ON THE SIMULATION OF CHIP FORMATION PROCESS BY METAL-CUTTING

The central element of a technological system is the process of cutting. For quality control of the process it is necessary to construct chip formation model adequate to real conditions of cutting. The model should be rather simple and at the same time, it should display physical phenomena during chip formation process. In addition, the model should have various dynamic characteristics and correlate with experimental data when varying its parameters.

It is known, that within continuous chip formation parallel processes take place: the processes of elastic and plastic deformation of a cut off layer, deformation of base metal along the hypothetical shear plane, the processes of contact interaction (friction, adhesion, diffusion, etc.) of formed chip with the face of tool, as well as the contact interaction of base metal with the worn place of tool backoff.

Five models of metal cutting process will be considered in the article. The first model is the model with one-surface method of chip formation. Chip formation in this model is described as a process of plastic deformation within a single shear plane.

In the second model chips are formed in the result of successive shift along the plane of elementary volumes of a cut off layer, which is not plastically deformed.

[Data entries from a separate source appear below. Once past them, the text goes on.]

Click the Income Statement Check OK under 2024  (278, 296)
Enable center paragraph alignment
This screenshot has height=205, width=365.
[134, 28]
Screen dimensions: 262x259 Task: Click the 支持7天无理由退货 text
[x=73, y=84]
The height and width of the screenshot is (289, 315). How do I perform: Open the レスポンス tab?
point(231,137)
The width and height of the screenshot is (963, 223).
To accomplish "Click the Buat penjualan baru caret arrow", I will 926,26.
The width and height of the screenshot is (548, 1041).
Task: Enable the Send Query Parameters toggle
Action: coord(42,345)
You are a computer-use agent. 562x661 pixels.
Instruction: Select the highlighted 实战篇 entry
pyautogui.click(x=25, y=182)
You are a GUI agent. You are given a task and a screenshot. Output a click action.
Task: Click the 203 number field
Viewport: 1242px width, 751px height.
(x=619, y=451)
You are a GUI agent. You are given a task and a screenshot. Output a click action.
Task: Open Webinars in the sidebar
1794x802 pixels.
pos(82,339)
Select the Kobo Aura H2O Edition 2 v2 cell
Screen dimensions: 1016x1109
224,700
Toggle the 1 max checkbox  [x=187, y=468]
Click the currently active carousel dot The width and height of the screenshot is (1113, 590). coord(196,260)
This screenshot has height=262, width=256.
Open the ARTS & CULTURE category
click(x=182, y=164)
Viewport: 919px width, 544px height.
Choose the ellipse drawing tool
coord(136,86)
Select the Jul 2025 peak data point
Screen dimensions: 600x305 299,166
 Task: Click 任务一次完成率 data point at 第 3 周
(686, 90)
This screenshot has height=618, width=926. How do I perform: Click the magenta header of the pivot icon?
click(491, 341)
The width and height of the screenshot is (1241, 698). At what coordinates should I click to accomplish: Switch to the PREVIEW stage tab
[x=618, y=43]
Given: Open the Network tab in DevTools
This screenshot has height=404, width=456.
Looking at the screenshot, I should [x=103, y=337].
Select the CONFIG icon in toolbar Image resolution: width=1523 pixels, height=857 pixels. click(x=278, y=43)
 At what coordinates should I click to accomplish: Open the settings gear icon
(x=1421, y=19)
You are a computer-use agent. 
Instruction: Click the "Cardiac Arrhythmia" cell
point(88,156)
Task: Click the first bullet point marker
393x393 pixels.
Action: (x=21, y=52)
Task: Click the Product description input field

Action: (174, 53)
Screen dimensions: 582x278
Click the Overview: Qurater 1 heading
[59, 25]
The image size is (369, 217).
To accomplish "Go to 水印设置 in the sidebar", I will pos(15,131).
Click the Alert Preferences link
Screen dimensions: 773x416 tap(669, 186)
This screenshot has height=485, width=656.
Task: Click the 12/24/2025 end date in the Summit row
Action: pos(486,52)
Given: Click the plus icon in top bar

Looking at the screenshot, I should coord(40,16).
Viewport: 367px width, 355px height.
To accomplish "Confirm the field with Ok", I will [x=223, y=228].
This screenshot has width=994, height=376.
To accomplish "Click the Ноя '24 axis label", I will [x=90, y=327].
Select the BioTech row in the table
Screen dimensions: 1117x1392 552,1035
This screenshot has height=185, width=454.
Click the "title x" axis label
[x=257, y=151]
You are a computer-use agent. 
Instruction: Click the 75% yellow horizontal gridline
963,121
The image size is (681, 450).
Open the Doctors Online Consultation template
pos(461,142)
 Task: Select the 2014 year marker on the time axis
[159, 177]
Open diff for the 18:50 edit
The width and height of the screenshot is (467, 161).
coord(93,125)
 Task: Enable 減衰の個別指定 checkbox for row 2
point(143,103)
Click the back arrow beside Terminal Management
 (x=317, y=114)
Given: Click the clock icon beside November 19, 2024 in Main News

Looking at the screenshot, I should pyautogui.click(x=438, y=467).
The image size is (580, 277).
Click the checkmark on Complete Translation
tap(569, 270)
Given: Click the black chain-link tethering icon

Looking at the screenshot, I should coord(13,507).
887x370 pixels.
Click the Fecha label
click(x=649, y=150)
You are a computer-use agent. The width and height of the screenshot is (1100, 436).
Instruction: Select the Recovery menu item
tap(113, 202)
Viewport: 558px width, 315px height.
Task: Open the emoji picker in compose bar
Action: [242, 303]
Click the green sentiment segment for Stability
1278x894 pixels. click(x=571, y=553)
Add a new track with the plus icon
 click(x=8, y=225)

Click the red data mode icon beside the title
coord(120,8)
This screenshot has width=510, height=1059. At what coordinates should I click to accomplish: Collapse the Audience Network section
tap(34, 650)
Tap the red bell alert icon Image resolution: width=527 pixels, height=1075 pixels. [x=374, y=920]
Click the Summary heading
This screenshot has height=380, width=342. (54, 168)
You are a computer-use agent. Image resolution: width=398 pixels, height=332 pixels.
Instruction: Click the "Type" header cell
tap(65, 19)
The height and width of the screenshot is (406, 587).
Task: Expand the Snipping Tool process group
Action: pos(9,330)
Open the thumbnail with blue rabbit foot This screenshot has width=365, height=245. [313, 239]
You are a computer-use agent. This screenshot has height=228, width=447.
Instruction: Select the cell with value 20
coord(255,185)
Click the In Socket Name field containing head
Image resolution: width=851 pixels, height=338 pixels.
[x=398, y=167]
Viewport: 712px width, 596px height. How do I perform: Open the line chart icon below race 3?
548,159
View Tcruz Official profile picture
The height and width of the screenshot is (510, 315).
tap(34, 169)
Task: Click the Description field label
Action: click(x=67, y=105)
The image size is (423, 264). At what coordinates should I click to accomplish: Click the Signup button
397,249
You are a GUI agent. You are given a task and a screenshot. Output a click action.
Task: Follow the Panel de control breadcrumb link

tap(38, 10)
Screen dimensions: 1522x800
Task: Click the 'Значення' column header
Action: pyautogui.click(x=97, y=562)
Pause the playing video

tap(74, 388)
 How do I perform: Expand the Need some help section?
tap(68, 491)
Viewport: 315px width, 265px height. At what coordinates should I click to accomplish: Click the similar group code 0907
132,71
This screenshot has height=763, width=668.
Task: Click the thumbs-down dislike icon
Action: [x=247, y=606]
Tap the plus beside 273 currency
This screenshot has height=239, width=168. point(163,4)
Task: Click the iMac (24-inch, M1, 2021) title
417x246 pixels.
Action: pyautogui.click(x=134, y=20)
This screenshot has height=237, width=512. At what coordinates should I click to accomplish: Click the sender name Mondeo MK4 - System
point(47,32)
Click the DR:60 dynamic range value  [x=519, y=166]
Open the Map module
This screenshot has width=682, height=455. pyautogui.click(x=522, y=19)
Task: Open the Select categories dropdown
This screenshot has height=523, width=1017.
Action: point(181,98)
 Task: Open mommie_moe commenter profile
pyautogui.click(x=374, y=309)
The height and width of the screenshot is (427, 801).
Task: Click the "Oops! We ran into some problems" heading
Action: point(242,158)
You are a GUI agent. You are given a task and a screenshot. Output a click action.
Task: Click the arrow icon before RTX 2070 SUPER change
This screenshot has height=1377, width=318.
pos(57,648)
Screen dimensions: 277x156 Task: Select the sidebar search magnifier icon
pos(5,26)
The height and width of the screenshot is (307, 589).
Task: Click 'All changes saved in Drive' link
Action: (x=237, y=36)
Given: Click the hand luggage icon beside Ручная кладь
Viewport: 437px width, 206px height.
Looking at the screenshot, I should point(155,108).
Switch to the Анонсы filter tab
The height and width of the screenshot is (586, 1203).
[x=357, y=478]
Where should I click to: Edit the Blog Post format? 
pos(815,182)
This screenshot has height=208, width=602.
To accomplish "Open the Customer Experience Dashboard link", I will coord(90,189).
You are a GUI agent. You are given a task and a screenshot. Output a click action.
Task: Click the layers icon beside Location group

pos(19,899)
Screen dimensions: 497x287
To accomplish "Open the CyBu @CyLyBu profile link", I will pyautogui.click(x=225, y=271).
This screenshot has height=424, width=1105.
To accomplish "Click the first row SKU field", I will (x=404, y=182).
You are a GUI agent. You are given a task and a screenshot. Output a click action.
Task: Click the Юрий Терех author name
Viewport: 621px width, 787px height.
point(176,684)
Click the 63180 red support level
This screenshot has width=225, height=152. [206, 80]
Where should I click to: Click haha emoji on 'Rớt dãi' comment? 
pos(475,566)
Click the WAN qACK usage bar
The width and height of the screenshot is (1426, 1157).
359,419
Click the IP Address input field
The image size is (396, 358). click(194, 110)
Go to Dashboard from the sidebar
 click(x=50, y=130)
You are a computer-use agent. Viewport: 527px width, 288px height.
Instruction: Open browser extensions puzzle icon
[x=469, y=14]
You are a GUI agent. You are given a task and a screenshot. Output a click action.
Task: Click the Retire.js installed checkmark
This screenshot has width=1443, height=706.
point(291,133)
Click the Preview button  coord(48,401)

In the third model, it is assumed, that plastic deformation of metal in the shear zone is a result of compression of metal layer, and in this case the friction of chip on the face of tool and the cutting temperature are taken into account.

In the fourth model the shear zone is represented in the form of a plastically deformed wedge bounded by straight glides.

In the fifth model the method of developed deformation zone with out-of-straightness shear surfaces is used.

The analysis of chip formation models and rheological models corresponding to the types of chip formation process showed that the construction of a single universal physical model is improbable. The author suggests a number of rheological models. The worked out models serve as the basis for optimization of automatic cutting process control systems.